Caution
This repository and the provided images are intended for demonstration and test purposes and should not be used in a production environment! The images and setup instructions always reflect the head of current development and do not address any backwards compatibility issues.
Prebuilt images for the official releases are provided by White Rabbit Security via a public Docker repository on DockerHub whiterabbitsecurity/openxpki3
. Those are created from the Dockerfile
found in this repository.
This repository contains a docker-compose.yml
that spawns four containers
- Database (based on mariadb:11)
- OpenXPKI Server
- OpenXPKI Client
- OpenXPKI WebUI
Before running compose you MUST place a configuration directory named openxpki-config
in the current directory, the easiest way is to clone the branch community
from the openxpki-config
repository at github.
$ git clone https://github.com/openxpki/openxpki-config.git \ --single-branch --branch=community
For additional details on configuration, have a look at the QUICKSTART document in the configuration repository.
The command line interface is used to setup the issuing certificates and requires an authentication key pair. Create a folder ./config
in the top level of your docker compose setup and generate the private key client.key
in it. To make the key readable, change the permissions to 644 - as the folder inside the container is only accessible by the user this is not a security risk.
$ mkdir -p config $ openssl ecparam -name prime256v1 -genkey -noout -out config/client.key $ chmod 644 config/client.key
Now extract the public key and put the output to the file openxpki-config/config.d/system/cli.yaml
.
$ openssl pkey -in config/client.key -pubout
To protect confidential information inside the database, the system requires the definition of an encryption key. To generate a 32 byte value in hexadecimal encoding run openssl rand -hex 32
and put it into openxpki-config/config.d/system/crypto.yaml
:
# Secret group to be shared in all realms secret: ...... svault: label: Secret group for datavault encryption method: literal value: <you must put your own 64 characters key here>
Please keep a copy of this value in a safe place! If you loose it, you will loose access to all encrypted data inside the system.

## Assignment
Please write out the part of the OpenXPKI Docker setup text that begins at the words "This repository contains" and stops after "the configuration repository.". The rows after this point are separate from the OpenXPKI Docker setup text.

## Recorded information
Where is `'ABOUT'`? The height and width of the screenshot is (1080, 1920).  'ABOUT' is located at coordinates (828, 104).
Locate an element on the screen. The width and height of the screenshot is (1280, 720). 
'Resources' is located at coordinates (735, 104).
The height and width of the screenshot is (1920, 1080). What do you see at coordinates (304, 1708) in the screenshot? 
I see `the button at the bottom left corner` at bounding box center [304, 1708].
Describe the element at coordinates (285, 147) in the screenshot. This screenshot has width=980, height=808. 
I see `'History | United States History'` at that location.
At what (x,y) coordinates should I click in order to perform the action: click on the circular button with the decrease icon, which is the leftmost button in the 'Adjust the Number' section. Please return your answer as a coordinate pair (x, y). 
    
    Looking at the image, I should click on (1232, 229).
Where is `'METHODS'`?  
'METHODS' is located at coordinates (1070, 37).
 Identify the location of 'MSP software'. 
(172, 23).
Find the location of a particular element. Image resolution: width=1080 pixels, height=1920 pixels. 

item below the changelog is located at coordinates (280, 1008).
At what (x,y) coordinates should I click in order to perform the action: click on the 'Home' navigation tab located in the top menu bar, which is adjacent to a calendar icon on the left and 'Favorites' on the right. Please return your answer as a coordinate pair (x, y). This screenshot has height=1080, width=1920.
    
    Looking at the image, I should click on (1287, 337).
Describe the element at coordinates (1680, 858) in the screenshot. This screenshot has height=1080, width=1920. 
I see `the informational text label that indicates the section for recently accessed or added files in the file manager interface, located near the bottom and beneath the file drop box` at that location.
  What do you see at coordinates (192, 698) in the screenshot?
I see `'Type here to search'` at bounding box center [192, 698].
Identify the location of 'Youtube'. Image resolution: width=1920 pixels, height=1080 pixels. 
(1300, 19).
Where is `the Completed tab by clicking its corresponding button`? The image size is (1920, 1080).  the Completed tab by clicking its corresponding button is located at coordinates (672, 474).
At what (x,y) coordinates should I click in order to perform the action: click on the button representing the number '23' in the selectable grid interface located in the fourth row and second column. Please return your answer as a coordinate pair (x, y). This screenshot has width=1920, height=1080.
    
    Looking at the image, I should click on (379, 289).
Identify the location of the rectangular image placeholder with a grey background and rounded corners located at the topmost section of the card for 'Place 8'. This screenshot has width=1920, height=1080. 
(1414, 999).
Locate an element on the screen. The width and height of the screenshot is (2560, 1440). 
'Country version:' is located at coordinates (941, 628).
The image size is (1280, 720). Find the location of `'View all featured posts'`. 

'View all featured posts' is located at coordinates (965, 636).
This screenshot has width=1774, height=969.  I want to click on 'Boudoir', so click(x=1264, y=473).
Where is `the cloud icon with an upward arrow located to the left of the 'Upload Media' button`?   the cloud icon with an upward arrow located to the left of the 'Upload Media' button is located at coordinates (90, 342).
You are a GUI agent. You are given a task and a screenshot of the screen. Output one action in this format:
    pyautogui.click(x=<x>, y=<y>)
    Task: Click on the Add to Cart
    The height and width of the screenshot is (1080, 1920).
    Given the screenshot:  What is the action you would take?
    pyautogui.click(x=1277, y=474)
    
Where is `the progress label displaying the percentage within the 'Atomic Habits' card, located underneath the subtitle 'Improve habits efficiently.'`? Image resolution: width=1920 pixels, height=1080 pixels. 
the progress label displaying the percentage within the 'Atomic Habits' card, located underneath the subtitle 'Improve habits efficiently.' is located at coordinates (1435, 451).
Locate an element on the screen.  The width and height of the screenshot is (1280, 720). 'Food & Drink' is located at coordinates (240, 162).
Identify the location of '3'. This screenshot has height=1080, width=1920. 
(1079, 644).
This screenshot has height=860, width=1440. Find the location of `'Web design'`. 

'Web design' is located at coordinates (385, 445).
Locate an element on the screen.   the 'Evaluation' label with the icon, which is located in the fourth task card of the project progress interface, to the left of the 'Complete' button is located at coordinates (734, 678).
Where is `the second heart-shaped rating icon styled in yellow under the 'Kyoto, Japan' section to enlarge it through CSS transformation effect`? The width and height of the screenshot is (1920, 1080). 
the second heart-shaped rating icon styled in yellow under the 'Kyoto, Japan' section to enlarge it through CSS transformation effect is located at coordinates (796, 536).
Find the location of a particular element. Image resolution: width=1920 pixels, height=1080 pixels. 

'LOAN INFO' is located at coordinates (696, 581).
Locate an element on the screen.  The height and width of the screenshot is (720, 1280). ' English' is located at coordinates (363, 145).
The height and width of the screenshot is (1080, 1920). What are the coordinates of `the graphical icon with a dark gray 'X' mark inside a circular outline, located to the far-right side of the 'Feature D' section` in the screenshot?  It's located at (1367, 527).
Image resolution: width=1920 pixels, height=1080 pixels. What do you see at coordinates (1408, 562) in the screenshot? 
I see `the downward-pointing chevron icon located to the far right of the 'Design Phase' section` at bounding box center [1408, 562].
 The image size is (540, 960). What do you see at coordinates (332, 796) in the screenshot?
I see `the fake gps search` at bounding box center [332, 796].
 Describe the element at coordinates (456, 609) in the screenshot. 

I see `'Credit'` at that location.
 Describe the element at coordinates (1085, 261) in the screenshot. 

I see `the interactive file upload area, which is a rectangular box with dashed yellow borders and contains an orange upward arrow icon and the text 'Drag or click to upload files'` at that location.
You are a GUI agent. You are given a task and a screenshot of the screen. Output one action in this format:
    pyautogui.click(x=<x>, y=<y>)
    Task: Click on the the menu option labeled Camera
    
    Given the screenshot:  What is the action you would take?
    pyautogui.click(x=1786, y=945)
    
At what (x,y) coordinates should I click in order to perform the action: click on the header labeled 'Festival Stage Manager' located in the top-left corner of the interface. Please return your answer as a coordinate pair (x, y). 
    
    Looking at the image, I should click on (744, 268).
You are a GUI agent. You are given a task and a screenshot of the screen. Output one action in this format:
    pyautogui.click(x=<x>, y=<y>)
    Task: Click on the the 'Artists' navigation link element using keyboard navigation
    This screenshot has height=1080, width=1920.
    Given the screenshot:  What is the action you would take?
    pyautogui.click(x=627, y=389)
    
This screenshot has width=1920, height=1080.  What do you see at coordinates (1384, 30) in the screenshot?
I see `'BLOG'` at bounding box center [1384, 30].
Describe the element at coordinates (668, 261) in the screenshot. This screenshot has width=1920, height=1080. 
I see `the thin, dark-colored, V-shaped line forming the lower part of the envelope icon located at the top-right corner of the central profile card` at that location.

## Solution to the problem
This repository contains a docker-compose.yml
that spawns four containers
- Database (based on mariadb:11)
- OpenXPKI Server
- OpenXPKI Client
- OpenXPKI WebUI
Before running compose you MUST place a configuration directory named openxpki-config
in the current directory, the easiest way is to clone the branch community
from the openxpki-config
repository at github.
$ git clone https://github.com/openxpki/openxpki-config.git \ --single-branch --branch=community
For additional details on configuration, have a look at the QUICKSTART document in the configuration repository.